Etwa in der 22. Schwangerschaftswoche haben die meisten Schwangeren schon die Bewegungen ihres Babys gespürt. Ein Gefühl, das häufig als Blubbern oder Platzen von Seifenblasen beschrieben oder mit dem Flattern von Schmetterlingen verglichen wird.

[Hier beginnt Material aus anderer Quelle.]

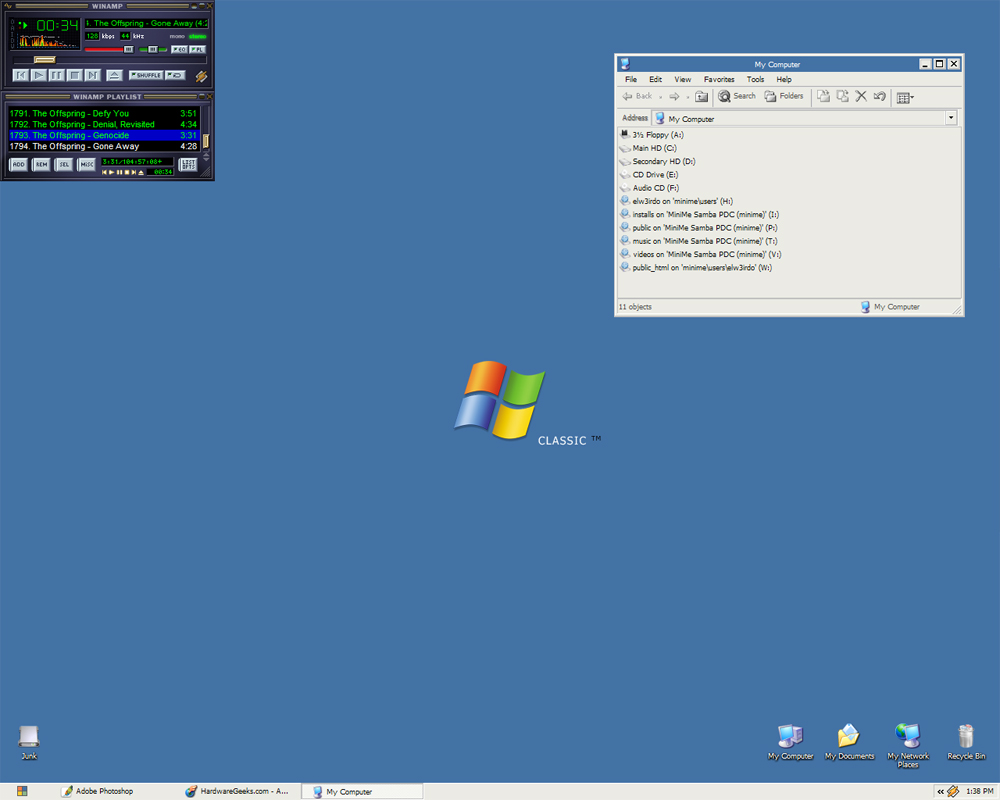1000x800 pixels.
Task: Open Main HD (C:) from the drive list
Action: tap(655, 148)
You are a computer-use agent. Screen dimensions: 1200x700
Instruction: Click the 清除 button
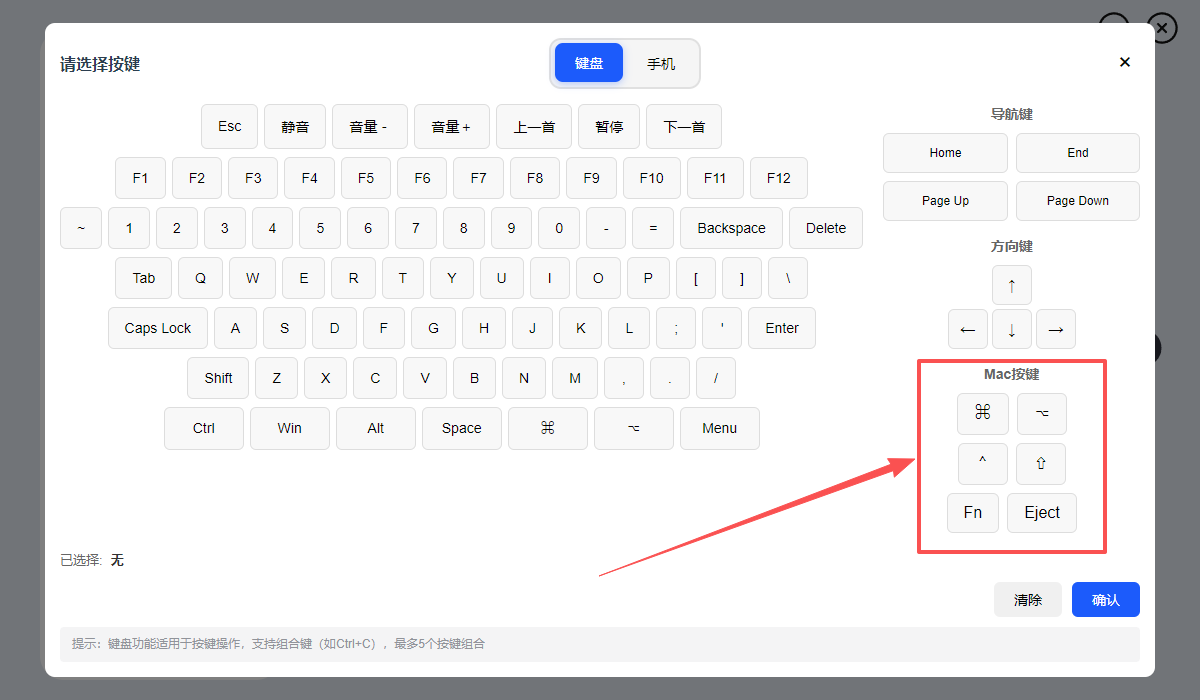(x=1027, y=600)
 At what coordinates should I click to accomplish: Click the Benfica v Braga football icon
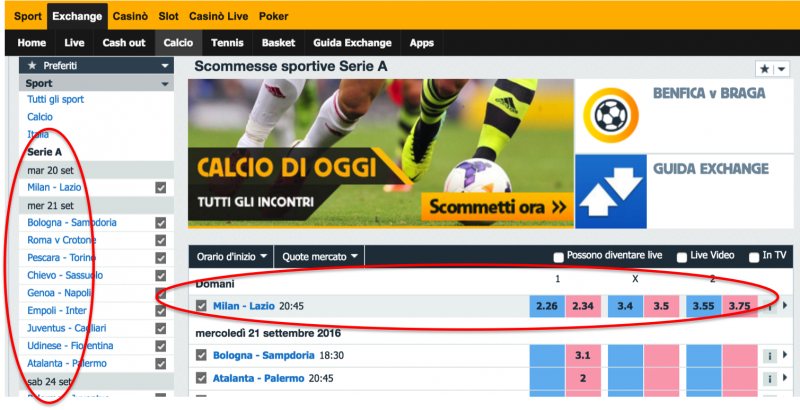(x=611, y=116)
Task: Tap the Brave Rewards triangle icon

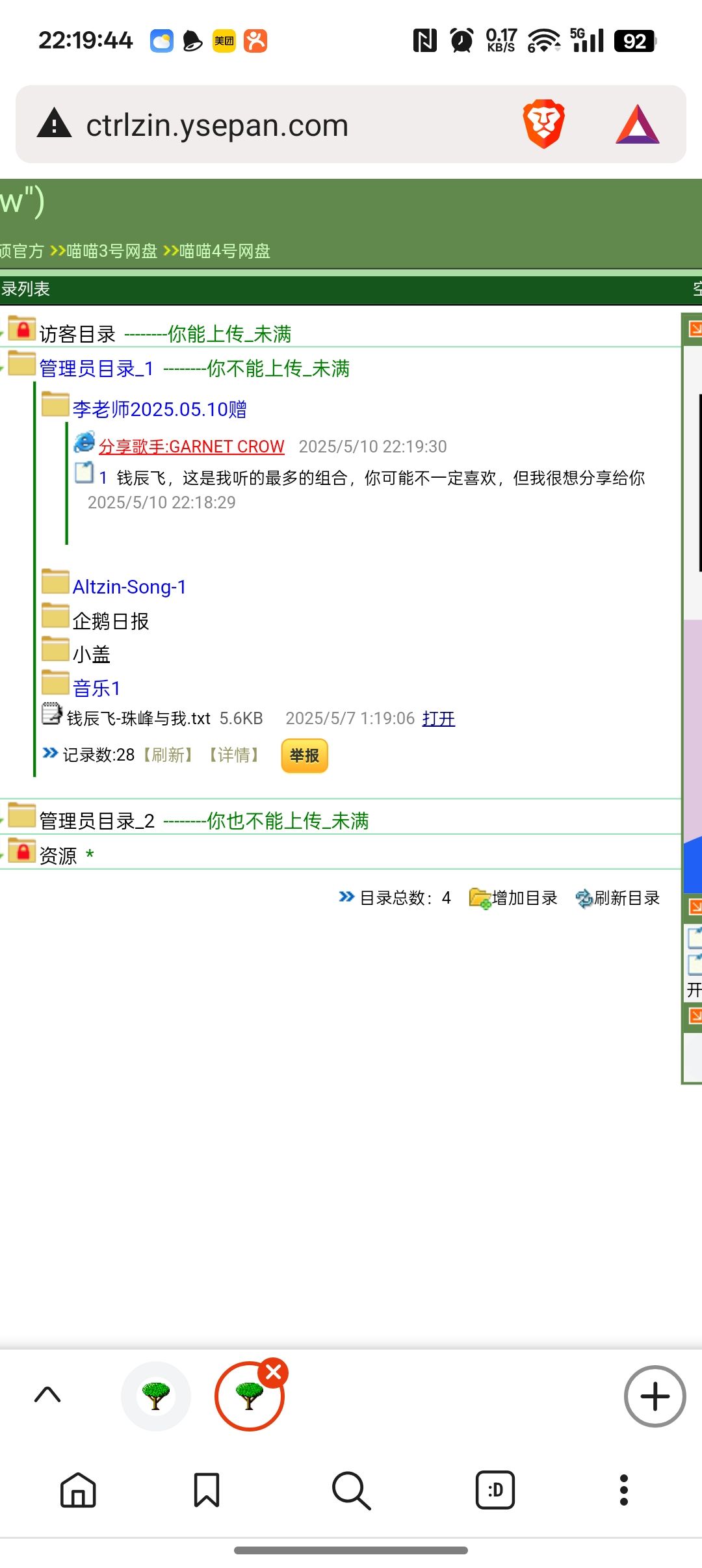Action: tap(637, 124)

Ab wann sind Kindsbewegungen spürbar?

Frauen, die zum ersten Mal schwanger sind, bemerken oft erst um die 20. Schwangerschaftswoche ein Rumoren im Bauch, bei dem der Verdacht aufkommt, es könnten die ersten Kindsbewegungen sein. Bis zur 24. Woche sind selten ganz regelmässige Bewegungen des Kindes zu verspüren. Auch bei sehr dicken Bauchdecken oder wenn die Plazenta vorne liegt, werden die Bewegungen gedämpft und sind deshalb erst später spürbar.

Ist eine Frau zum zweiten Mal schwanger, kann sie die Kindsbewegungen oft bereits einige Wochen eher bemerken. Auch in Mehrlingsschwangerschaften sind die Kindsbewegungen früher und vor allem an mehreren Stellen gleichzeitig zu spüren.

Von aussen können Kindsbewegungen erst etwa um die 25. Woche gefühlt werden, z.B. wenn der werdende Vater seine Hand auf den Bauch legt. Und sichtbare, bewegliche Auswölbungen der Bauchdecke lassen noch etwas länger auf sich warten.

Häufige Fragen zum Thema

Etwa um die 22. SSW herum haben die meisten Schwangeren schon die Bewegungen ihres Babys (Kindsbewegungen) gespürt: Ein Gefühl, das häufig als Kitzeln, Blubbern, Platzen von Seifenblasen oder als Flattern von Schmetterlingen beschrieben oder einfach nur Darmbewegungen oder Blähungen verglichen wird....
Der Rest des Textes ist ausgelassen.